How to write an efficient hit counter for websites

喜你入骨 提交于 2019-12-03 14:35:45

A fascinating subject. Incrementing a counter, simple as it may be, just has to be a transaction... meaning, it can lock out the whole DB for longer than makes sense!-) It can easily be the bottleneck for the whole system.

If you need rigorously exact counts but don't need them to be instantly up-to-date, my favorite approach is to append the countable information to a log (switching logs as often as needed for data freshness purposes). Once a log is closed (with thousands of countable events in it), a script can read it and update all that's needed in a single transaction -- maybe not intuitive, but much faster than thousands of single locks.

Then there's extremely-fast counters that are only statistically accurate -- but since you don't say that such imprecision is acceptable, I'm not going to explain them in more depth.

You could take your webserver's Access log (Apache: access.log) and evaluate it time and again (cronjob) in case you do not need to have the data at hand at the exact moment in time when someone visits your site.

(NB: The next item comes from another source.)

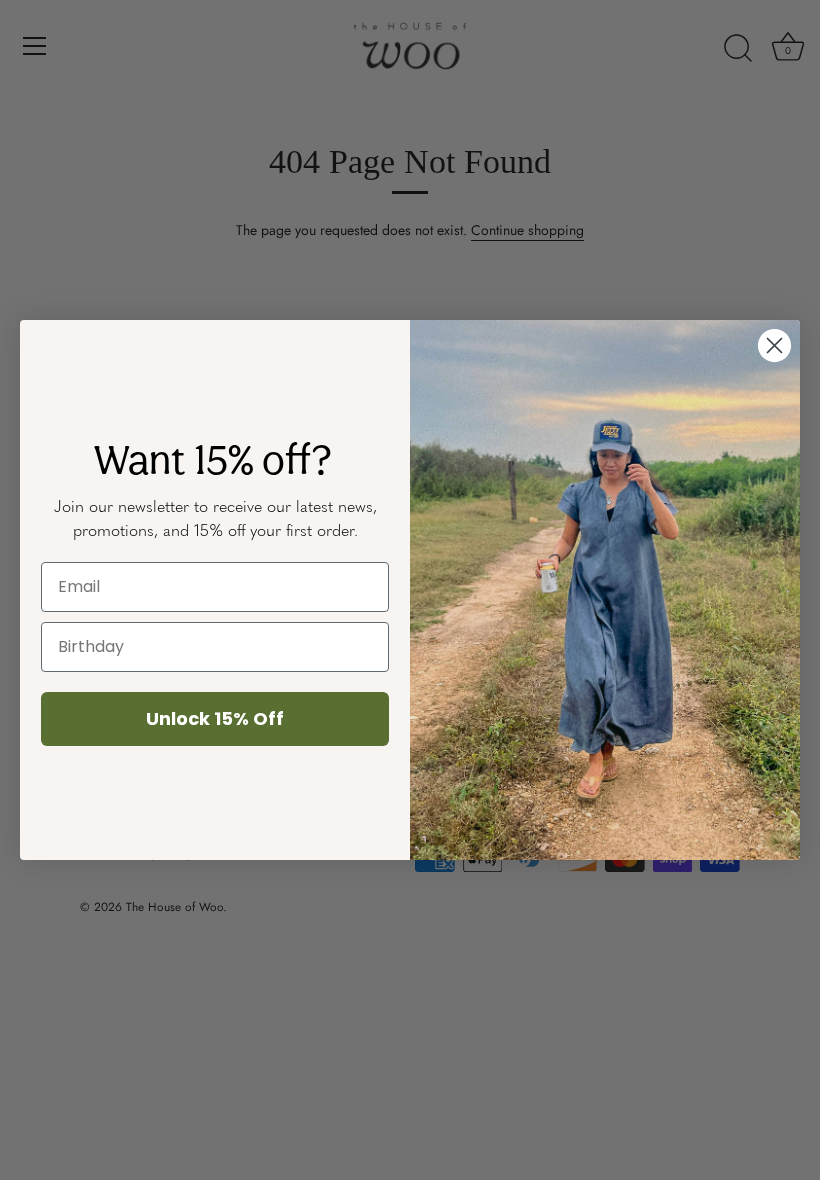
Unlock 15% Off (215, 718)
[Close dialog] (774, 345)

Usually, the access.log is generated anyway and contains the requested resource as well as time, date and the user's IP. This way you do not have to route all trafic through a php-script. Lean, mean counting machine.

There are two really easy ways:

  1. Parse it out of your web logs in batch.
  2. Run the hits through beanstalkd or gearmand and have a worker do the hard stuff in a controlled way.

Option 1 works with off-the-shelf tools. Option 2 requires just a bit of programming, but gives you something closer to realtime updates without causing you to fall over when the traffic spikes (such as you'll find in your direct mysql case).

Without a doubt, Redis is perfect for this problem. It requires about a minute to setup and install, supports atomic increments, is incredibly fast, has client libs for python and php (and many other languages), is durable (snapshots, journal, replication).

Store each counter to its own key. Then simply

INCR key

If accuracy is important, you can do it slightly slower with MySql... create a HEAP / Memory table to store your counter values. These a in-memory tables that are blazingly fast. You can write the data into a normal table at intervals.

Based on the app engine ideas, you could use memcache as a temporary store for your counter. Incrementing a memcache counter is faster than using the MySql heap tables (I think). Once every five or ten seconds, you could read the memcache counter and write that number into your DB.

Not sure if it's up your alley, but AppEngine is a pretty nice platform to build on. Some sample code you can use to build a counter using their DataStore and transactions is described here: http://code.google.com/appengine/docs/python/datastore/transactions.html.

You can use Redis - it`s very fast key-value storage with support for atomic increments. If need will arise -- counts data could be splitted between multiple servers easily.

I've done something very similar, on a similar scale (multiple servers, hundreds of domains, several thousand hits per hour) and log file analysis was definitely the way to go. (It also checked hit rates, weighted them by file type, and blacklisted IP addresses at the firewall if they were making too many requests; its intended purpose was to auto-block bad bots, not to just be a counter, but counting was an essential piece of it.)

No performance impact on the web server process itself, since it's not doing any additional work there, and you could easily publish periodically-updated hit counts by injecting them into the site's database every minute/5 minutes/100 hits/whatever without having to lock the relevant row/table/database (depending on the locking mechanism in use) on every hit.

Well if you happen to go the PHP route you could use an SQLite database, however MySQL is a perfectly reasonable way to store that info and usually (at least from the ones I've seen) is how it is done.

If you didn't want to store IP address and any other info a simple number in a text file could work.